She was started on immunosuppression on July 31, with prednisone 60 mg daily. She demonstrated eradication of the inhibitor by August 12 with undetectable inhibitor and an FVIII level of 1.90 units/mL (figure 2). Her steroids were rapidly tapered and discontinued by mid-September. She was subsequently treated with carboplatin, etoposide and atezolizumab for extensive SCLC when bleeding stopped and she was stabilised clinically. After starting her treatment for lung cancer, her FVIII inhibitors remained undetectable with no evidence of recurrence on prednisone taper.
Figure 2.
This graph illustrates factor VIII (FVIII) activity over time. Steroids were initiated in late July, chemotherapy–immunotherapy (Chemo-IO) was initiated in late August, and steroids were tapered off in mid-September. FVIII inhibitor eradication occurred by August 12, and FVIII level activity remained stable post chemotherapy–immunotherapy.
Outcome and follow-up
Over 1 year after initial presentation, she completed the chemotherapy portion of treatment, and she remained on maintenance atezolizumab. She completed thoracic radiation to the chest and prophylactic cranial irradiation. Her SCLC remained in remission for a year, and FVIII inhibitor levels remained undetectable with no further bleeding episodes. Unfortunately, she recently developed autoimmune myasthenia gravis and died from aseptic meningitis after receiving intravenous immunoglobulin. The most recent imaging was done 1 month prior to her death and showed ongoing stability of her SCLC.
Discussion
AHA occurs due to the development of autoantibodies against autologous FVIII, which can disrupt haemostasis, leading to life-threatening bleeding.8 Approximately 10%–12% of AHA is associated with malignancies, including haematological, colon, pancreatic, rectal, kidney, lung and breast cancer.7 9–13 There are very few cases of lung cancer reported with AHA. The pathogenesis of FVIII inhibitor production in patients with malignancy is not clear. In prior reports, it has been demonstrated that inhibitors driving this mechanism are polyclonal IgG-driven and produced by a B-cell-mediated autoimmune response that leads to paraneoplastic AHA and potential catastrophic bleeding.13 14 Prompt recognition and treatment of paraneoplastic AHA in patients with cancer is vital to reduce the risk of life-threatening bleeding events. Physicians should have a low threshold to consider paraneoplastic AHA workup to rule out FVIII deficiency in patients with a diagnosis of malignancy that present with elevated PTT and bleeding.

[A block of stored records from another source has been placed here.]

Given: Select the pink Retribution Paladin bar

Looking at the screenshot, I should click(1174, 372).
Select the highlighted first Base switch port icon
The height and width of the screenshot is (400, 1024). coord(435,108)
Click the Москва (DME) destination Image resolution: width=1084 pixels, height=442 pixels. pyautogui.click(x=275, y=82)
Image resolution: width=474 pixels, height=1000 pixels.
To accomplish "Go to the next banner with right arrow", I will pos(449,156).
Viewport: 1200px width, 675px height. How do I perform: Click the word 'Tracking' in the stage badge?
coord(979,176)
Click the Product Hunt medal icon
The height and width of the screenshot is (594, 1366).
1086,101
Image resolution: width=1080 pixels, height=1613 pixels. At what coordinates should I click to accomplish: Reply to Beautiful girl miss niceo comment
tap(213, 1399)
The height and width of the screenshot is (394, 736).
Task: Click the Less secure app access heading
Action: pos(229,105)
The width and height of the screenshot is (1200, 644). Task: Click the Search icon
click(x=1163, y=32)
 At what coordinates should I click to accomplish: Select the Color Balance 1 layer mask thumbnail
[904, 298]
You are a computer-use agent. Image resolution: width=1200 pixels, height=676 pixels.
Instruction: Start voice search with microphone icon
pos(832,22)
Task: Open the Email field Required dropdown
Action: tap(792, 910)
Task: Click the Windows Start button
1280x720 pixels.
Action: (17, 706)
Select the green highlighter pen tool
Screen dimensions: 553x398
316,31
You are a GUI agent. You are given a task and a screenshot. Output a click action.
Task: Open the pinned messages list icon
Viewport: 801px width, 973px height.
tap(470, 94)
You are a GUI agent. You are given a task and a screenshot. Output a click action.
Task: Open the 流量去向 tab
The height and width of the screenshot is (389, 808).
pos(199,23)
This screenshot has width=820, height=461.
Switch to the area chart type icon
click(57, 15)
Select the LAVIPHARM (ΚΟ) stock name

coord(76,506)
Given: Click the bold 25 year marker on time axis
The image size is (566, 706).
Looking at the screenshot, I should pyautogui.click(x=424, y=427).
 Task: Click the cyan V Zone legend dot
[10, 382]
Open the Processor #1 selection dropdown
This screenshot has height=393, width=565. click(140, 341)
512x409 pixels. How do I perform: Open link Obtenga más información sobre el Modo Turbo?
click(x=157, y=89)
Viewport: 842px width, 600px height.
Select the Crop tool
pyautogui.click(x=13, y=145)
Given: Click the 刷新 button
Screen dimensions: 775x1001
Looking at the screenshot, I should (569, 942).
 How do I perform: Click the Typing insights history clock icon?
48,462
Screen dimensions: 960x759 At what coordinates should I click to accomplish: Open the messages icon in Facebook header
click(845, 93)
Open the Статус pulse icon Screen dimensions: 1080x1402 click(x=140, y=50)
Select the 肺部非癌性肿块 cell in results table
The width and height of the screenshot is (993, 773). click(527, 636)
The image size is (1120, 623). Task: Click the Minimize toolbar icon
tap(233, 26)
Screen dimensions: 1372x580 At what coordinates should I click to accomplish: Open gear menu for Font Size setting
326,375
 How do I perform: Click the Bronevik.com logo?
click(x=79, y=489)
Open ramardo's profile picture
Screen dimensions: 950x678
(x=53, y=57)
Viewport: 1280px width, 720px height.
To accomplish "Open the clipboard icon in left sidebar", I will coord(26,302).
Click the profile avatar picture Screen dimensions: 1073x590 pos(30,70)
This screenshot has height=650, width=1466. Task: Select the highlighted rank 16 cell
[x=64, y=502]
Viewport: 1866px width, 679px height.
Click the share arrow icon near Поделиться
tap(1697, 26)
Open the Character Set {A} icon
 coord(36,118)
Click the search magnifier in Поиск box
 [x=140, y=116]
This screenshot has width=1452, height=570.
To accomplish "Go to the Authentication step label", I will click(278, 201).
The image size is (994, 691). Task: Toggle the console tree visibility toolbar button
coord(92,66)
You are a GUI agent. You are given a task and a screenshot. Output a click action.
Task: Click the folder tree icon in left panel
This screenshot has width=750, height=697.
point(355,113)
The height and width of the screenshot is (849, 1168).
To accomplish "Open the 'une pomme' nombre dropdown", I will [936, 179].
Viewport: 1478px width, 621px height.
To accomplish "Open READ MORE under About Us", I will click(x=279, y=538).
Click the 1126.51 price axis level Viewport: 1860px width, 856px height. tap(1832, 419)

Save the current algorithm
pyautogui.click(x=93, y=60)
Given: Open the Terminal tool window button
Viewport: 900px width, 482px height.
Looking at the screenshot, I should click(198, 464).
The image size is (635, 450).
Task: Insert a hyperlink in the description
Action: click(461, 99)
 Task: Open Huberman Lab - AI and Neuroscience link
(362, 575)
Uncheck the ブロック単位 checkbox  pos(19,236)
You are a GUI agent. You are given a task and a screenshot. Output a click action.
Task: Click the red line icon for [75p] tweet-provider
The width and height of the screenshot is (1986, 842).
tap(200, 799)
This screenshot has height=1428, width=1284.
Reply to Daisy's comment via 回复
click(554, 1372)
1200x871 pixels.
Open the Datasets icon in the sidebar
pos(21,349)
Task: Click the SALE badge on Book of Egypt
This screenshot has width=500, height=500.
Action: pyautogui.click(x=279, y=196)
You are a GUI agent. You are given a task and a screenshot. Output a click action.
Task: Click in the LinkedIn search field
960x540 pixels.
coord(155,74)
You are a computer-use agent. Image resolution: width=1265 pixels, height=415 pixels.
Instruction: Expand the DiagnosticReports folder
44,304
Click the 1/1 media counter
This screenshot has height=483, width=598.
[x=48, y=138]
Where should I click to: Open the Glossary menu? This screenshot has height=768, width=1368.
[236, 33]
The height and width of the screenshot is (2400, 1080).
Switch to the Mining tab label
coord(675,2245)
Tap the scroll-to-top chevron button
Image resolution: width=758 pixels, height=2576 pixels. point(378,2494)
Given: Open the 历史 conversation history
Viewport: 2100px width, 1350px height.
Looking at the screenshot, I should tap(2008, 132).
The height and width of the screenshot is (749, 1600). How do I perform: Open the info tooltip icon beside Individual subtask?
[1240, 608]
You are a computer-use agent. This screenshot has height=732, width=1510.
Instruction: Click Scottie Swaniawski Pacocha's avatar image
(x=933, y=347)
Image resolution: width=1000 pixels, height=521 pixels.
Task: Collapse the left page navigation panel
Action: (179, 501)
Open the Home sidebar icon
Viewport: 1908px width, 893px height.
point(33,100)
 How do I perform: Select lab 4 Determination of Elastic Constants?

The treatment paradigm for SCLC has recently shifted to incorporate immunotherapy, which is the first therapy to show a survival benefit in advanced disease in decades. Response rates of up to 60% can be achieved with first-line atezolizumab, in addition to carboplatin and etoposide.15 Previous case reports have described complete eradication of FVIII inhibitors in the pre-immunotherapy era.16 Our case demonstrates sustained suppression of FVIII inhibitor with chemoimmunotherapy treatment. Atezolizumab is a humanised monoclonal anti-programmed death ligand 1 (PD-L1) antibody that restores tumour-specific T-cell immunity by interfering with PD-L1 and PD-L1-programmed death signalling.15
Traditionally, patients with prior history of autoimmune disease have been excluded from large phase III clinical trials studying immunotherapy agents due to fear of triggering an autoimmune response.15 Although AHA can be autoimmune in nature, we highlight here a case of paraneoplastic AHA where factor inhibitor levels remained suppressed despite immunotherapy treatment. This case demonstrates that chemoimmunotherapy treatment can be safe in patients with SCLC with paraneoplastic phenomena. In order to promote long-term survival, AHA secondary to solid cancer requires bypassing haemostatic agents, removal of FVIII inhibitor by an immunosuppressive drug and treatment of the underlying malignancy.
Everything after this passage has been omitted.